### [Paginatekst]
# stoere dialecten



## CarlitosMS

Hallo iedereen
Ik zou graag weten wat "stoere dialecten" betekent, ik begrijp het niet helemaal goed.

Context:
Antwerps en Amsterdams worden soms bestempeld als stoere dialecten omwille van het feit dat ze gebruikt worden door de gewone man op café in allebei steden terwijl hij/zij mijn zijn vrienden een glas bier deelt.

Groetjes
Carlos M.S.


----------



## eno2

(een stoere veronderstelling….)=>
Stoer waarschijnlijk omdat je je in het dialect normaliter veel ongeremder kan uiten. Dat is in elk geval in Vlaanderen het geval.


Stoer is hier een van die woordkeuzes die ik een beetje 'oneigenlijk' zou noemen.


----------



## ThomasK

Voor mij is dat ook vreemd. Ik vraag mij af of de dialecten stoer zijn, of de mensen. (Natuurlijk, via metonymie gaat een kwaliteit van een ding misschien wel eens over op een mens die het gebruikt) En zijn de Antwerpenaars stoerder in hun taal, of in hun stijl? Op zich al een gevaarlijk thema, maar aan Carlitos nog de vraag welke bron hij gebruikt heeft...


----------



## CarlitosMS

Context:
Kempisch is voor de meeste Brabanders geestig, want het is Brabants dat serieus richting Limburgs verschuift, wat het allemaal wat zangeriger maakt.
Dat maakt het expressiever dan stoer Antwerps en toegankelijker dan Duits-achtig Limburgs.
De verrassend leuke botsing tussen twee heel verschillende dialecten.
Dat valt al op eens Schilde voorbij.

Bron: Quora


----------



## Red Arrow

Volledig subjectief...


----------



## ThomasK

Ja en nee: het Limburgs is wel beïnvloed door het Duits ("Duits-achtig"), heeft langere klanken, enz., maar "expressiever"? Nee, dat is inderdaad subjectief. Het drukt niet beter uit, maar het dialect is opvallender of zo. Dat laatste kun je volgens mij bijna meten.

### [Opdrachten]
1) Beantwoord de volgende vragen over de discussie over stoere dialecten:
(a) Welke twee dialecten worden in het eerste bericht stoere dialecten genoemd?
(b) Welke bron vermeldt CarlitosMS in zijn tweede bericht?
(c) Door welke taal is het Limburgs volgens ThomasK beïnvloed?
2) Verwissel in de discussie over stoere dialecten "Antwerps" met "Gents", en schrijf het stuk op dat begint bij "Dat maakt het" en eindigt bij "heel verschillende dialecten.".
3) Zet de discussie over stoere dialecten voort na het laatste bericht.

### [Gegevensblok]
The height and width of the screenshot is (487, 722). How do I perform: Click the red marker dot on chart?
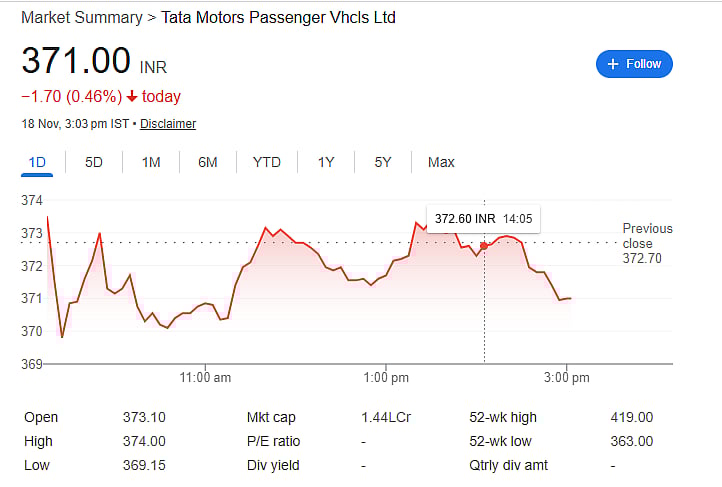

### [Antwoorden per opdracht]
1)
(a) Het Antwerps en het Amsterdams.
(b) Quora.
(c) Door het Duits.

2)
Dat maakt het expressiever dan stoer Gents en toegankelijker dan Duits-achtig Limburgs.
De verrassend leuke botsing tussen twee heel verschillende dialecten.

3)
Ik vrees dat Quora gepopulariseerde wetenschap is...


----------



## eno2

Kempisch is zangerig, het meest zangerige dialect, beschouwde ik altijd zo. Jo Erens...
Antwerps stoer daarentegen.... The Strangers.... Mijn Ex misschien wel ja.


----------



## Red Arrow

Sommige Antwerpse Kempenaren spreken erg zangerig, anderen totaal niet. Het verschilt van spreker tot spreker. Dat merk ik enorm in Geel.

Maar de Limburgers zingen toch echt het meest. Een duidelijk pitch-accent met twee tonen zoals in het Noors en Zweeds. In Nederlands Limburg is het extreem.


----------



## Hans Molenslag

Alle dialecten worden door de gewone man in de kroeg of op café gesproken. Dat is niet uniek voor het Amsterdams en het Antwerps. 

Ik denk eerder dat die dialecten hun stoere imago ontlenen aan de sprekers en niet andersom. Het zijn twee steden waarvan de inwoners bekend staan om hun grote mond en om hun zelfvertrouwen, dat door anderen soms als arrogantie wordt bestempeld.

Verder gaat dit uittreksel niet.